The 25th Dunedin Company of the Girls Life Brigade started at Kaikorai Presbyterian Church under the leadership of Captain Margaret Gilchrist on 22nd December 1948. Her Lieutenants were Lorainne McDonald and Myrtle Black.
Going to the Pictures
In the 1940s going to the ‘movies’ was a real treat. However, Amalgamated Theatres Ltd instigated the ‘Chums Club’ at some of their theatres around the country and we had one at the State Theatre in George Street. There was a membership fee, not remembered at this stage, but you did get a badge and your name went on screen if you had a birthday that week. The club was run on Saturday mornings from 10am and we could gain ourselves extra money for an icecream or lollies by walking to and from the venue rather than using the trams or cable cars.
Hanging off cable cars
After the cable cars were introduced back in 1900, they proved very popular as a mode of transport. They travelled at 7.96 miles per hour, that’s 12.8 kilometers per hour. They were novel and especially popular with schoolboys who would hang off the straps along each side – a somewhat perilous task when hanging from the side of the car passing in the other direction. Of course all this came to an end with the closing of the line on Friday 31st July 1947.

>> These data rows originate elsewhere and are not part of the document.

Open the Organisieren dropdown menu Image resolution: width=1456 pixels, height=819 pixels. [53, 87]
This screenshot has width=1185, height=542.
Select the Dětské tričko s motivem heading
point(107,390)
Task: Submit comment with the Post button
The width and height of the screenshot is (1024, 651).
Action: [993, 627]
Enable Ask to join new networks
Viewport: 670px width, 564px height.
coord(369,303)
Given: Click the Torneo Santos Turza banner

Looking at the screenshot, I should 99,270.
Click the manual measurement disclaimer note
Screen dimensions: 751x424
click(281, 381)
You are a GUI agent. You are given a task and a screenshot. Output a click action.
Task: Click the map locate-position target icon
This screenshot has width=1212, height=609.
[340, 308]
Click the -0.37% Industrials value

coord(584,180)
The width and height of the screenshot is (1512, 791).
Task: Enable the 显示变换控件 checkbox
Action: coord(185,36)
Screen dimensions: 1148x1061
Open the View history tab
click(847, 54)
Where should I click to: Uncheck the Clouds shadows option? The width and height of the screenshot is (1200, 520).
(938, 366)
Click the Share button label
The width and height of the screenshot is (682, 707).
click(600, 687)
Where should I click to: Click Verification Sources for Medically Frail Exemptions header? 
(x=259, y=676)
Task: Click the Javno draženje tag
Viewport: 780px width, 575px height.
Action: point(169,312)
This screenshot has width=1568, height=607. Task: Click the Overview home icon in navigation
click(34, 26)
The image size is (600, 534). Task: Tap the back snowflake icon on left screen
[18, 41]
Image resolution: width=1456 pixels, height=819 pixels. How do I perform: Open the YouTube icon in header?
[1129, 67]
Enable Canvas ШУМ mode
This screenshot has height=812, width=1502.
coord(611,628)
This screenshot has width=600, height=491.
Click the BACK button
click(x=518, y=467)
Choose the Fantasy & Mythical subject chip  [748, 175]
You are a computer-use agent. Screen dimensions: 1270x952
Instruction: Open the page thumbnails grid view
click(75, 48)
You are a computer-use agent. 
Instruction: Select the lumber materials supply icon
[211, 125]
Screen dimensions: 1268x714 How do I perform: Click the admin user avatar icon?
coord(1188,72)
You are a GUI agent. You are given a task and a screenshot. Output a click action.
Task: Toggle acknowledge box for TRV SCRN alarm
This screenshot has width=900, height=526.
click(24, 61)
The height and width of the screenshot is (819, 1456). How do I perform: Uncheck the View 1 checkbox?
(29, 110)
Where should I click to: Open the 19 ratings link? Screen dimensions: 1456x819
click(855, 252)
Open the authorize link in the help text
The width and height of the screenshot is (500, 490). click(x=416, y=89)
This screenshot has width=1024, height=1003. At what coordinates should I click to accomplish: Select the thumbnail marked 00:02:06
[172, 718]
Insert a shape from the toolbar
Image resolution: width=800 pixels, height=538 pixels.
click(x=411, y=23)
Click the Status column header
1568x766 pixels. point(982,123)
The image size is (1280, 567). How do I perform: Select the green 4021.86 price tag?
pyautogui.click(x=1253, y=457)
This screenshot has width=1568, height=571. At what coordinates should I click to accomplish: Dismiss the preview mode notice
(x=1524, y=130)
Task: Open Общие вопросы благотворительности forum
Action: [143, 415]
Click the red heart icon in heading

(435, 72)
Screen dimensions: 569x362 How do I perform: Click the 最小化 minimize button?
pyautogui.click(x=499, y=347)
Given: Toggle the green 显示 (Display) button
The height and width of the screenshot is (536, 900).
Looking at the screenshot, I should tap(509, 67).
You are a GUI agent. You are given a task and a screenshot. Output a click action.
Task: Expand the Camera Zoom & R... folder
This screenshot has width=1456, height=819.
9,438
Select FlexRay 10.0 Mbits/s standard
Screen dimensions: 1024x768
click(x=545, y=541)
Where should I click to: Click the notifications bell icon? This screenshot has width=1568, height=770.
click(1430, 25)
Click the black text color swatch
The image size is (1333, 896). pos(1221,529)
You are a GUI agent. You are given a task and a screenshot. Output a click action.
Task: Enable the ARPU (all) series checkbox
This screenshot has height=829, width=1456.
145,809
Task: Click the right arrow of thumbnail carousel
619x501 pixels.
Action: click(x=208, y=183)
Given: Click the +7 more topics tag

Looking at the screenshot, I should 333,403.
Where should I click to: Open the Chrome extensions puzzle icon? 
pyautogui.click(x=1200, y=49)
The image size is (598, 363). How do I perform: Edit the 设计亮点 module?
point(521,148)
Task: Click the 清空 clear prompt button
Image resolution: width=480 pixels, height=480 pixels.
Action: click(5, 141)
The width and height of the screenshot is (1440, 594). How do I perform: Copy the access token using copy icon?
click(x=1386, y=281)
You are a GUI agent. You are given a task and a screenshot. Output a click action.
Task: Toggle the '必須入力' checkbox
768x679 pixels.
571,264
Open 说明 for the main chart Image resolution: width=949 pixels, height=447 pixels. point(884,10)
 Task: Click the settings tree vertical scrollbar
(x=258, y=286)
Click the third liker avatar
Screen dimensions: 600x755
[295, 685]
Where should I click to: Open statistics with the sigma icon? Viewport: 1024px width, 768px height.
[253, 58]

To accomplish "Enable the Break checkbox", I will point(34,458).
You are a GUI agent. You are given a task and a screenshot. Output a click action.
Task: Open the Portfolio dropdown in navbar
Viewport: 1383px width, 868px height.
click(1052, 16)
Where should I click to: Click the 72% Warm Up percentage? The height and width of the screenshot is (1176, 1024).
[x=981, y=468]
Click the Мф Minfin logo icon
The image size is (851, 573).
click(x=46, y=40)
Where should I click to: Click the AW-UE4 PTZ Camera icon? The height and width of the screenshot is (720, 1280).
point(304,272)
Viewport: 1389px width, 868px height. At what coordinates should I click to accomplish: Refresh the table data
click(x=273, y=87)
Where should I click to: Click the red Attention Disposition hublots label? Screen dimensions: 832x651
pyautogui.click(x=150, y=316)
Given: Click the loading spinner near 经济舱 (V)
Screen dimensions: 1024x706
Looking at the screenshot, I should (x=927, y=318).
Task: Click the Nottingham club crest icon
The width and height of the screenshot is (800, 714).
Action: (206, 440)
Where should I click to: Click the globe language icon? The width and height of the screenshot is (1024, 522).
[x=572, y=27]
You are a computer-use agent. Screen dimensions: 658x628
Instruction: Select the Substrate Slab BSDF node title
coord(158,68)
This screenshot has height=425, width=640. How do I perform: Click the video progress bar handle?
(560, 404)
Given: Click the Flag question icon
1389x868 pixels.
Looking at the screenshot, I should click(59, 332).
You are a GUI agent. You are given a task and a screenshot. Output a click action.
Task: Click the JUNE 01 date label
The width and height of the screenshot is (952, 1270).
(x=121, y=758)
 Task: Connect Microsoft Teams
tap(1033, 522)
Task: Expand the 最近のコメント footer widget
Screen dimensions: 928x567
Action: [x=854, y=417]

Playing at Nairn Street Reserve
Great use was made of this amenity for those of us with bicycles. A good meeting place as well and in younger years there were still a good number of apparatus to use. Currently there are just the swings and ‘monkey’ bars remaining.
Railway Tunnels & Bicycles
In the late 40s and early 50s it was ‘cool’ to ride your bicycle down Kaikorai Valley Road, then through the old Caversham tunnel to the other end. It was very dark and wet inside and our cycle lamps were pretty well next to useless as I recall. However, it was something we did in the weekends when it was fine. We also cycled to Brighton and occasionally managed to afford a ride in one of the row boats or canoes for hire.
Work after school
Work after school was a good way to get ‘pocket money’. One of the various jobs I worked at was as delivery boy for the Roslyn Self-Help grocery store which was next the the Roslyn Fire Station on Highgate. To this day I can still remember the smell of ground coffee and the bacon rolls hanging up in the shop. But I digress – to get on with the delivery of groceries to customers: the most memorable event while carrying out this work was attempting to ride the delivery bike down Erin Street while it had a load in the front basket consisting of a bag of flour and a bag of sugar. With a small wheel at the front and a large one on the rear the centre of gravity moved considerably when facing down hill. The front became heavier which raised the rear wheel off the ground and made the whole frame revolve around the front wheel. The net result was two bags on the road as well as myself but unscathed as I recall. This was a lesson learned.